Inspiration: To not allow myself to fall into addictive patterns of behavior, especially through exercise.
Greetings: I am almost there. This is day 20 of my promise to self to scribe. My musing for today is about exercise and yoga. I rarely ever write about this but truth be told I move often. I do some form of exercise usually six days per week.
In the past, I would exercise to escape my true feelings. To surpress what I was really feeling. While I no longer do this, thanks to yoga and meditation, I have been moving too much in the last two months. The reason; because someone I was involved with and care for deeply was coming to NYC for Thanksgiving to visit his family. We had tentative plans (but he says he was looking forward to seeing me and that he loved me).This is a man I had known for a few years. I was his trainer. We dated for about six months and since he was moving and I "wasn't the ONE" (or anyone else btw), we ended things.
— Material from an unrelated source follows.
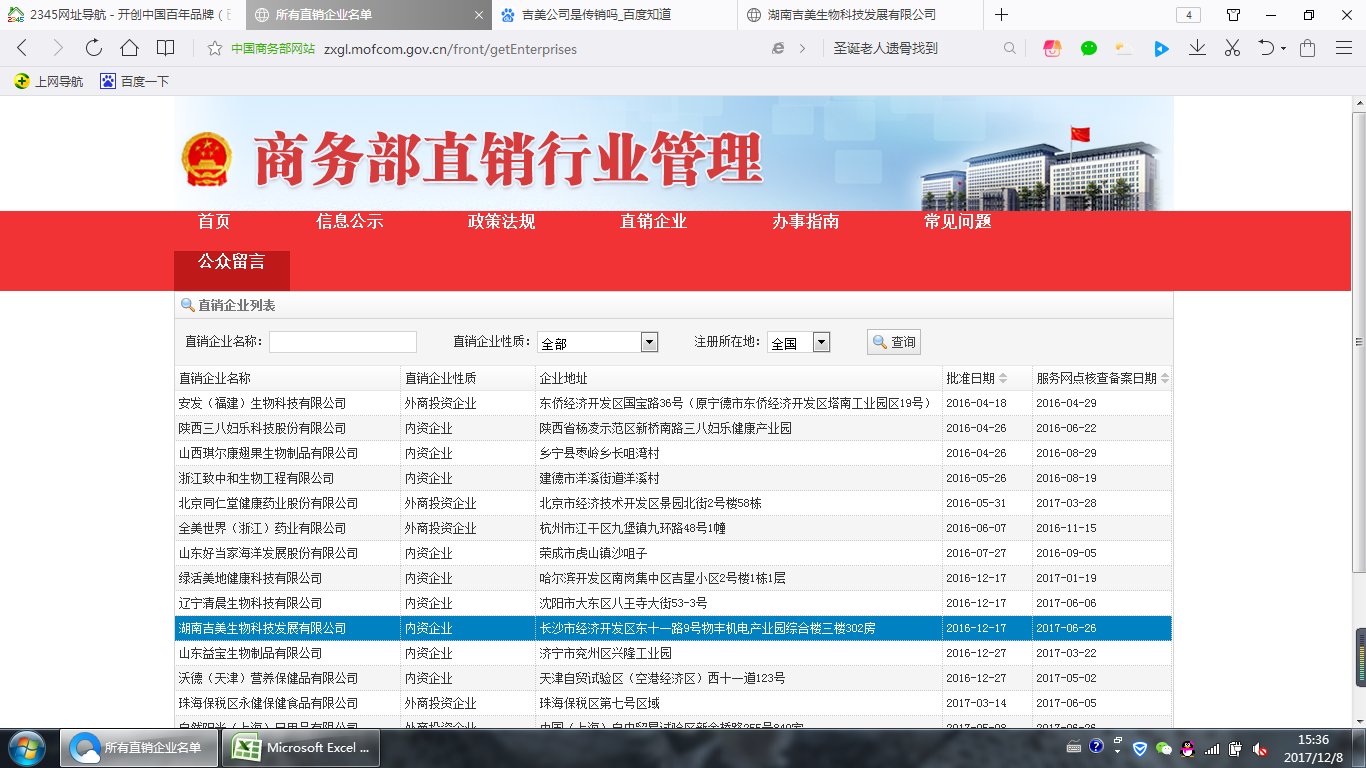
Task: Open the dropdown arrow beside the undo icon
Action: [1283, 48]
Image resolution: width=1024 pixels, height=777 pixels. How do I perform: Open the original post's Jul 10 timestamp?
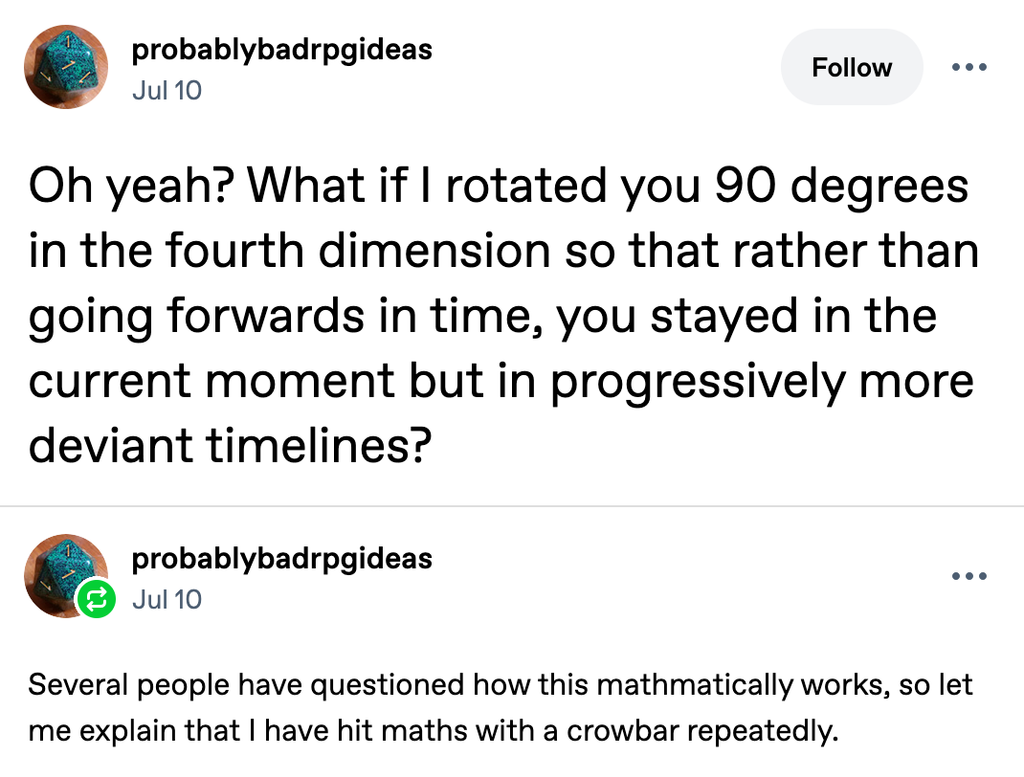coord(167,90)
I saw him while I was in L.A. last year and again this past May. We are psychically and karmically connected; a deadly combination. There is still chemistry between us, so I wanted to look "HOT" when we got together. Well, his week here is coming to an end and I have not heard from him. So the jokes on me. I have trained and done yoga, often days both, wanting to feel great and empowered.:)
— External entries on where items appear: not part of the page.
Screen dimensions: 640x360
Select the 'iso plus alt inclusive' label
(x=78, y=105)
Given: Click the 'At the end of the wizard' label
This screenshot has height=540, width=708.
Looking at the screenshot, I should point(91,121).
Knowing him, it is not personal. This is who he is, and although he says communication is so important, he does anything but. I am not angry. I am free! Energetically, I also let my feelings for him spill into a blossoming friendship I am exploring with someone else. This even caused me to sabotage (energetically speaking what is growing ). He now needs "space".
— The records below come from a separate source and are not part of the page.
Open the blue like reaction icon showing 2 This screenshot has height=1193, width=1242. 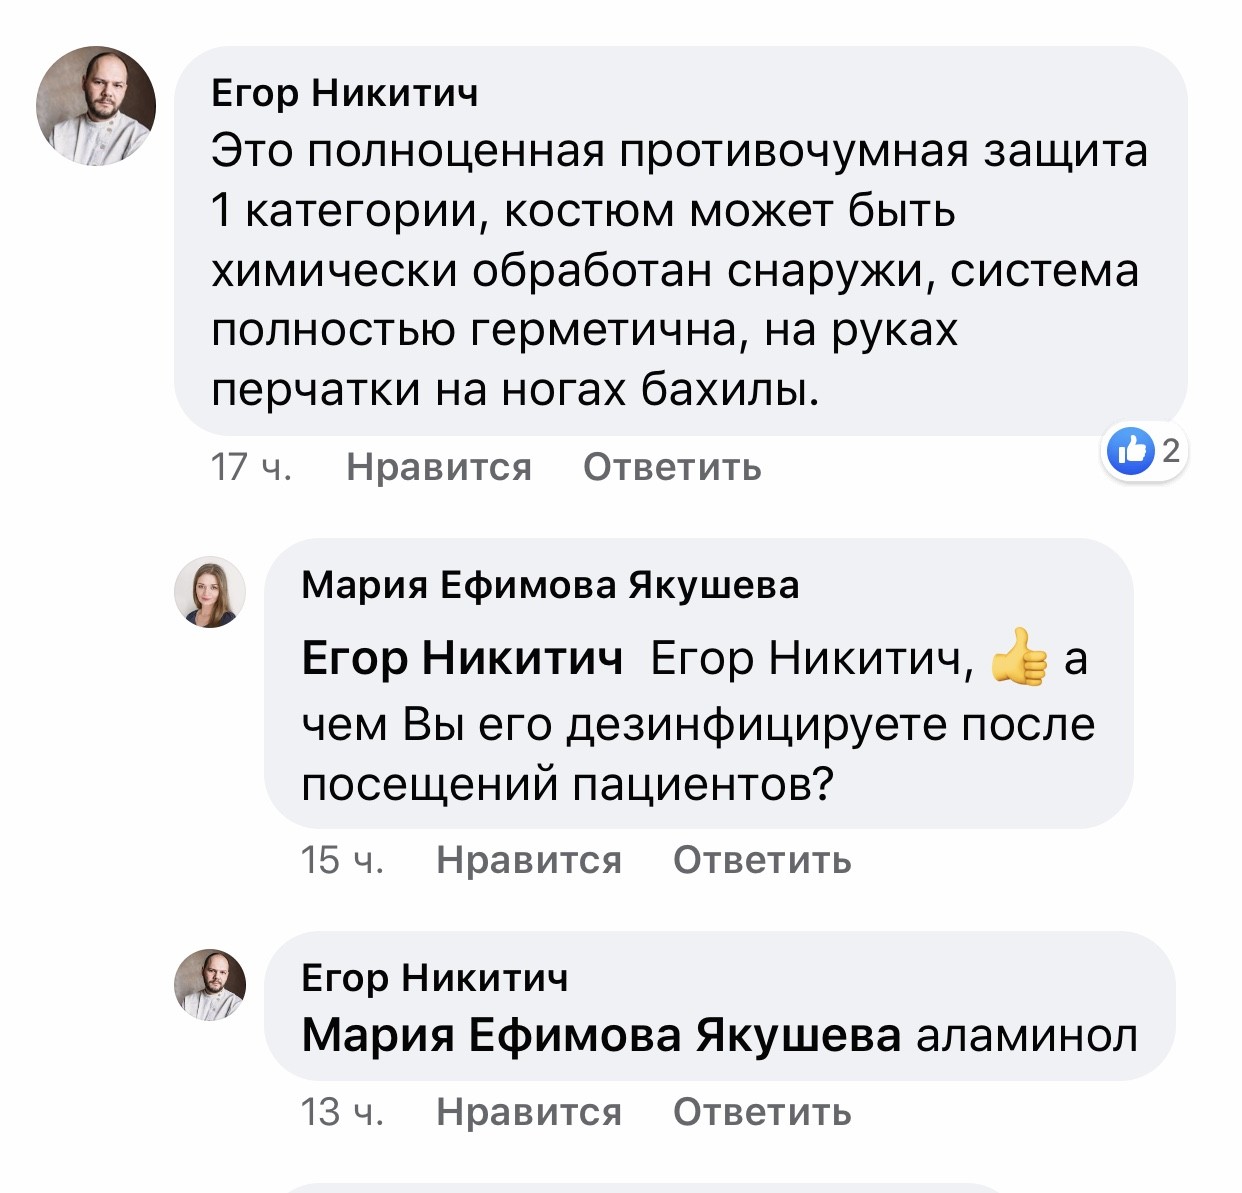(1129, 452)
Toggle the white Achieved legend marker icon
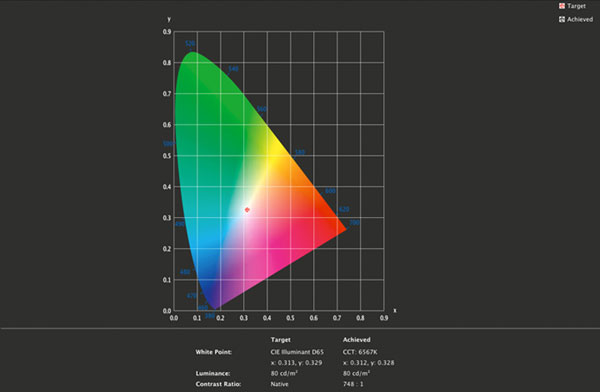 [562, 19]
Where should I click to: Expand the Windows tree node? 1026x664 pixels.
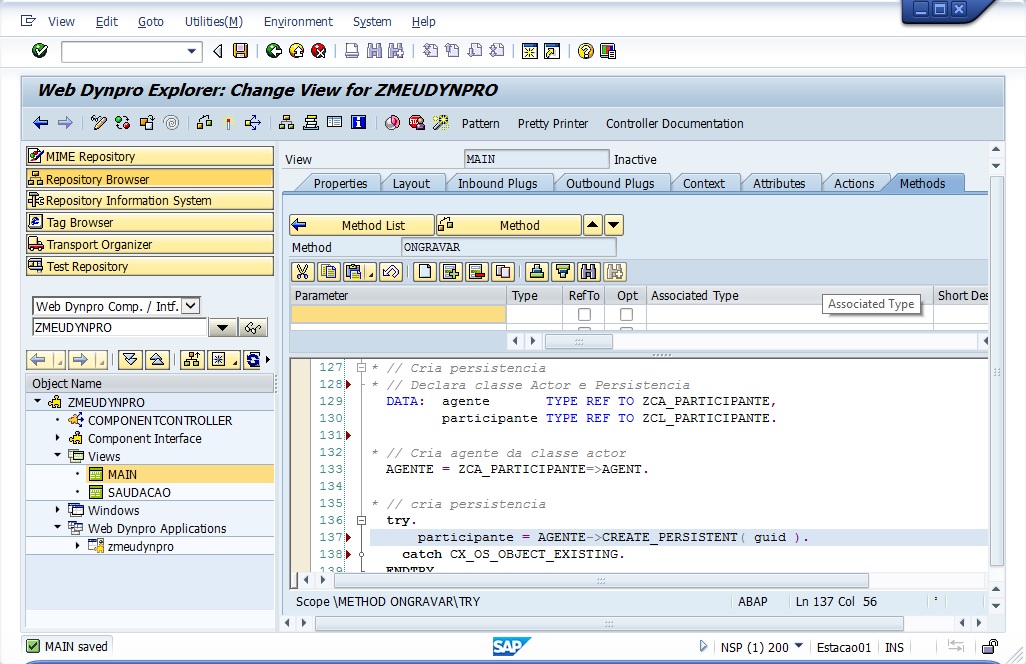click(58, 510)
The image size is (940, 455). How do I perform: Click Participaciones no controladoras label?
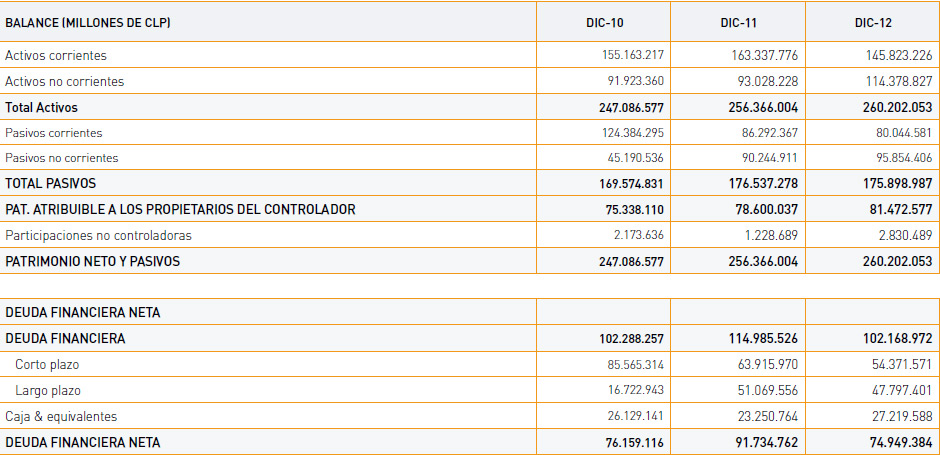point(98,235)
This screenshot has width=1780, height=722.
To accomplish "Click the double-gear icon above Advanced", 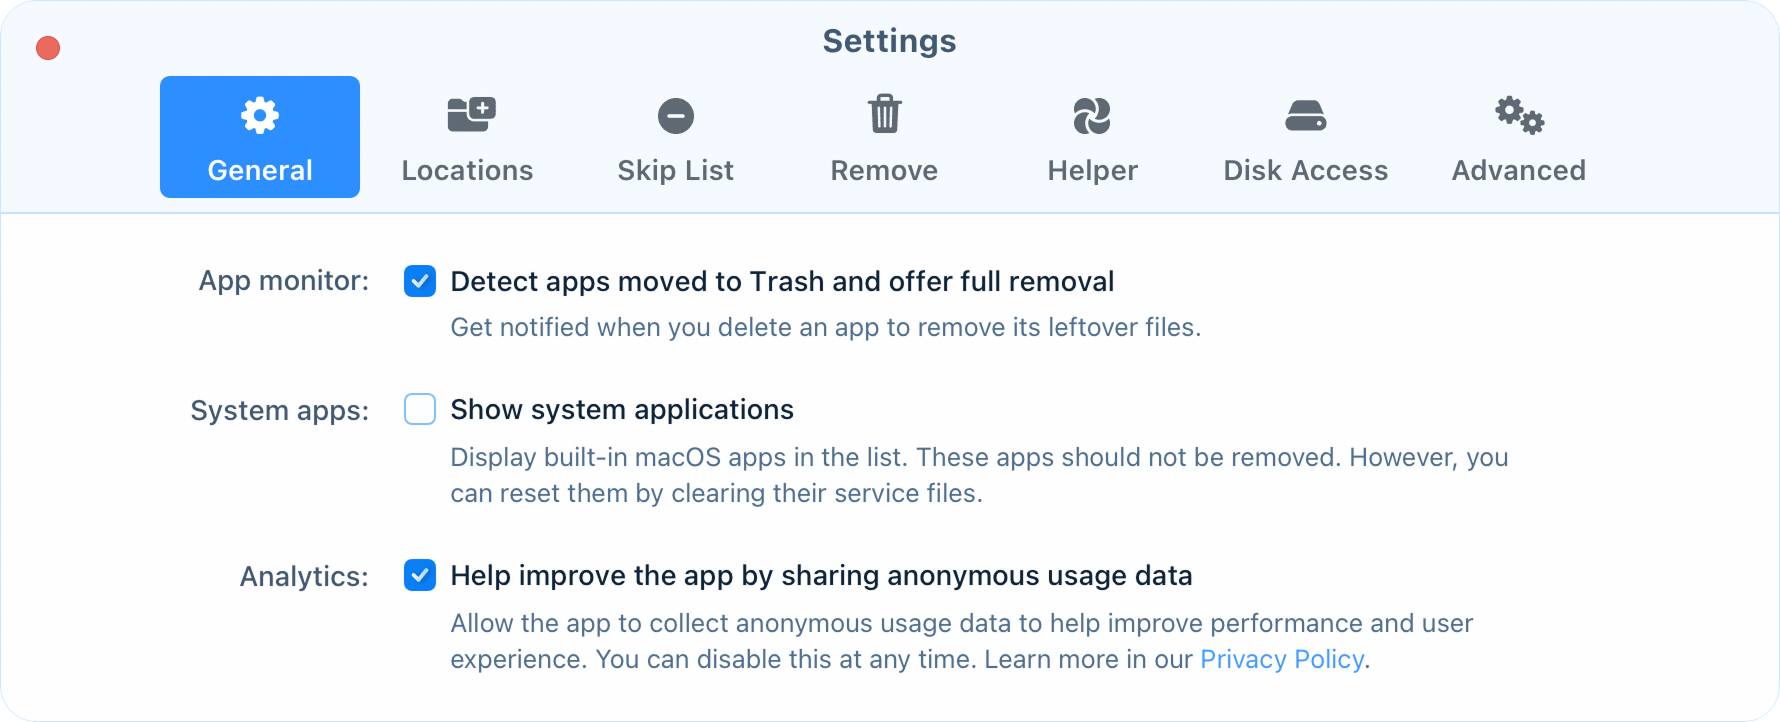I will tap(1518, 114).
So I will use this as a great lesson to self. A lesson to not give my power away or become distracted. To focus on me and surrender more deeply to SPIRIT, for healing and transformation...Maybe this sounds familiar. We, woman often times forget about what is really important and worry about pleasing others, when in fact the more we please ourselves, the more love there is, both internally and externally.
Think about it and have a "wonderful" evening.